With the support of the Chemical Structure, Dynamics, and Mechanism Program of the National Science Foundation, Professor Eric Anslyn of the University of Texas at Austin will lead a research program focused on dynamic covalent bonding. Four modern areas of chemistry are currently exploiting dynamic covalent bonding: supramolecular chemistry, Dynamic Combinatorial Chemistry (DCC), organocatalysis, and enzyme inhibition. However, the dynamic reactions routinely exploited in these areas are limited. This is due to the fact that most reactions involving reversible covalent bonding are very slow to equilibrate, and therefore exchange components on a time scale that is impractical. Our goal is to expand the number of reversible systems that are practical. To do this, the Anslyn team will first explore the mechanisms of four reversible covalent reactions, capitalize on successes that their group has recently had in this endeavor, and finally devise catalytic methods to speed up the reversible covalent interchange. The four reversible reactions they will target are: thiol conjugate addition, acetal formation, hemiaminal ether formation, and phosphinite transesterification.

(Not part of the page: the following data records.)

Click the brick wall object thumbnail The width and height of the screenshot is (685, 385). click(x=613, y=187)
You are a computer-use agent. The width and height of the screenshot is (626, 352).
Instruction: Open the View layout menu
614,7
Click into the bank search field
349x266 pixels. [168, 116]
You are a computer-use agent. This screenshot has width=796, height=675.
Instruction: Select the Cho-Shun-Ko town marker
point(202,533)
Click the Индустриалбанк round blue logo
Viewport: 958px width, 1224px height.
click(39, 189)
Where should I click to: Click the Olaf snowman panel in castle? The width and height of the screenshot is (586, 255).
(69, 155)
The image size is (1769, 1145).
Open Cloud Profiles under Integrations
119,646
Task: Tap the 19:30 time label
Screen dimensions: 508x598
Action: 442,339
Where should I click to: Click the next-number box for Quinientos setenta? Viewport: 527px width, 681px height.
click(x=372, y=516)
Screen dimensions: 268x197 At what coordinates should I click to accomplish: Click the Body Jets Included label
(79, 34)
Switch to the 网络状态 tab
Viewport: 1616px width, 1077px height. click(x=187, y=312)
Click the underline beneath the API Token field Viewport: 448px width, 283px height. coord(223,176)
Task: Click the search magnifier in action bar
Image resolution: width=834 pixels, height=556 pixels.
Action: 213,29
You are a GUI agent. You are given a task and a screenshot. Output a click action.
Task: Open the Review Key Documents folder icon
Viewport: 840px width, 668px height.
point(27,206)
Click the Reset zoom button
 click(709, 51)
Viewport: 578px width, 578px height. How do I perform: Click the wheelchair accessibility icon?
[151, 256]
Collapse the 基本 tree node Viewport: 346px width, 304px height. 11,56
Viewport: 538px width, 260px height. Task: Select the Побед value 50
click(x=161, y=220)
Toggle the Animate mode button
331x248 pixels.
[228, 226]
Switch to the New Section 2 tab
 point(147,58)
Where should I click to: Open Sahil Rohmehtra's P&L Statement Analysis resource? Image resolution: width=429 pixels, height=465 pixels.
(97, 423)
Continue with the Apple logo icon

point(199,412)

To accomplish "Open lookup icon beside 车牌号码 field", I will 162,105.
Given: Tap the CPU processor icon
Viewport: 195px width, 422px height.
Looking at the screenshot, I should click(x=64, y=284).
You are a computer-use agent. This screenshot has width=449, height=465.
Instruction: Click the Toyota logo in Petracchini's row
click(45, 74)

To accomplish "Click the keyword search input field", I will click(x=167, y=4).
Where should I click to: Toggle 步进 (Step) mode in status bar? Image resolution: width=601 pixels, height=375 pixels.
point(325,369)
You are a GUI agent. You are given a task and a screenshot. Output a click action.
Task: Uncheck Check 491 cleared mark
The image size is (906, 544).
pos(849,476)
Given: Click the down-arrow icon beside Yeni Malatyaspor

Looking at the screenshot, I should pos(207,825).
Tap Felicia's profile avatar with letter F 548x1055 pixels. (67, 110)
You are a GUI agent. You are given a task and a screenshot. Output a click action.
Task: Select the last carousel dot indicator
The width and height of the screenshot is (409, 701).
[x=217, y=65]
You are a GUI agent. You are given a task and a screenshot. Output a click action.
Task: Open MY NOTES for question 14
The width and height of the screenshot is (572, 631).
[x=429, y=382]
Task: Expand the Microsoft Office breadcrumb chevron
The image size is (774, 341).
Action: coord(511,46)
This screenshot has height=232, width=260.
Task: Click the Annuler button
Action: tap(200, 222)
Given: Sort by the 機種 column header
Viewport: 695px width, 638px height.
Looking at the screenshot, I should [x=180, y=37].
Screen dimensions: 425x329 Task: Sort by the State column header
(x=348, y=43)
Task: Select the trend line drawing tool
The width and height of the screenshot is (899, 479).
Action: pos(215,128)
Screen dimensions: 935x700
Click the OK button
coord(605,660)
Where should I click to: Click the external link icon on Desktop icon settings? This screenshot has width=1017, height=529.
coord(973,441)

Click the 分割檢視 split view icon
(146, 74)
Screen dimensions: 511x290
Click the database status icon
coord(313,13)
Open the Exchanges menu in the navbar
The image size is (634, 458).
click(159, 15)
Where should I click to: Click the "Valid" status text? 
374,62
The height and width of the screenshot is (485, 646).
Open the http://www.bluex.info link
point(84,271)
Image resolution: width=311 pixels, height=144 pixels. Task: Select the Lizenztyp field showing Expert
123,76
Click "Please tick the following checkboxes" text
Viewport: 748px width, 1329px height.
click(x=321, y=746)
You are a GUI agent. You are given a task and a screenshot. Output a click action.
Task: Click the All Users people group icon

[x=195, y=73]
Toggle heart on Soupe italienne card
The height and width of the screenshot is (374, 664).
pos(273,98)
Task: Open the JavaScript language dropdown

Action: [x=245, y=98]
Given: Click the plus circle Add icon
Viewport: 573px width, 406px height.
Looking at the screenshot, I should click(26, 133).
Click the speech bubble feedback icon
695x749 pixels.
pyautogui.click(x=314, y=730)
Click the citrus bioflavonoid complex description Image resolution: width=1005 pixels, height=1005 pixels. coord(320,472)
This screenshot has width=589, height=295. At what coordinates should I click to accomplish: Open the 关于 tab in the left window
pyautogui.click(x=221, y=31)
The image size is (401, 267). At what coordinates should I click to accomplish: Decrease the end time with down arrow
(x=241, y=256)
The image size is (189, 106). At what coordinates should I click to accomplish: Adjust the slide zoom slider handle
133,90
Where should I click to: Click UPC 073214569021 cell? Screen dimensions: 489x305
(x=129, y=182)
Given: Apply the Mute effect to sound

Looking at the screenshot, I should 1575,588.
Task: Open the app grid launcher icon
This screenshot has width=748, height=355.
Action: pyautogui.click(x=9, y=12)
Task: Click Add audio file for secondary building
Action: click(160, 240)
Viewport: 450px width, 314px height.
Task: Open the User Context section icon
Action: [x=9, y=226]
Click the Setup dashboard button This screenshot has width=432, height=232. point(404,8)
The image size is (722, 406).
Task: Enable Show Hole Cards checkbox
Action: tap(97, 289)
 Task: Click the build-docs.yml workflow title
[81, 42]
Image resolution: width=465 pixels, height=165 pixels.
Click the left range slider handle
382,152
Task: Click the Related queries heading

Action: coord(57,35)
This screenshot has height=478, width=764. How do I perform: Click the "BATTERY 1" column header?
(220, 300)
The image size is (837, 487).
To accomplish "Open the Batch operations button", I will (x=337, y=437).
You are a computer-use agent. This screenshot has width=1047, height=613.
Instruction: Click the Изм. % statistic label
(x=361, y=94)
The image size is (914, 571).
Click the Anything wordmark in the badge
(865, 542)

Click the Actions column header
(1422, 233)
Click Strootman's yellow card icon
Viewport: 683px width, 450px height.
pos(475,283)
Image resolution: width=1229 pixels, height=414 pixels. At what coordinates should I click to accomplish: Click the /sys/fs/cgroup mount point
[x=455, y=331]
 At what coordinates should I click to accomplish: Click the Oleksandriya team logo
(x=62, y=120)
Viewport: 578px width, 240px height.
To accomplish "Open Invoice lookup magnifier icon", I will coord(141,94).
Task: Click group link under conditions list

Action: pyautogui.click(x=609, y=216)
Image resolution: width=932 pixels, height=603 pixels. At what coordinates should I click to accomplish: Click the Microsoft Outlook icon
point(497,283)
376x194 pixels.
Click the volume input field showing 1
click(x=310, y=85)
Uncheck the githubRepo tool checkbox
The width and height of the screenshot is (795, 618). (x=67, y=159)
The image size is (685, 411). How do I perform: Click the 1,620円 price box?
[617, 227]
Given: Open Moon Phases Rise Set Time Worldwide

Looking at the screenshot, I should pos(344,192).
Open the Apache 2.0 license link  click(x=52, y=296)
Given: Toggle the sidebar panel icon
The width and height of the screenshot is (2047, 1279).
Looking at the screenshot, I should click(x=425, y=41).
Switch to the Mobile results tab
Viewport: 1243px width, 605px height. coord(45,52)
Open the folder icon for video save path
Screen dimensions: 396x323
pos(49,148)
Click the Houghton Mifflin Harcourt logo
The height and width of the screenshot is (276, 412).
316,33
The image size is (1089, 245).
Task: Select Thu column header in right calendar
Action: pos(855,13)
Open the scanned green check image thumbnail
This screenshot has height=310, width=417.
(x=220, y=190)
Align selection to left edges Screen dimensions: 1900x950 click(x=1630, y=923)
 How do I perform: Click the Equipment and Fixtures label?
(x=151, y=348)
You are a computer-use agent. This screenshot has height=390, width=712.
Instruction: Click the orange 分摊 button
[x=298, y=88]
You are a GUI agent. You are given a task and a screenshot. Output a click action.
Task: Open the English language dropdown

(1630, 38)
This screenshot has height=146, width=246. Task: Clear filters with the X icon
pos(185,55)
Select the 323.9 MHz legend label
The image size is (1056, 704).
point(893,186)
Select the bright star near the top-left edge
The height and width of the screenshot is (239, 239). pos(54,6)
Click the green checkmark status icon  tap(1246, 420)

Understanding the mechanisms of these four reactions and uncovering methods for their catalysis will have a broad impact on the chemical community for two reasons. Firstly, they will create reversible covalent systems that other investigators can directly use for their own needs. Second, and maybe of even broader significance, they will demonstrate an approach for uncovering methods of catalysis that other chemists can also adopt for their goals.
In addition to the scientific advances, the University of Texas (UT) at Austin offers a unique environment for broader impact. This University runs a Freshman Research Initiative (FRI) laboratory for undergraduates, wherein Dr. Anslyn always parallels a portion of this laboratory to complement his NSF funding. This laboratory is equipped and sponsored by UT, and thereby the NSF funding is leveraged to educate freshman chemistry students in a truly research oriented setting.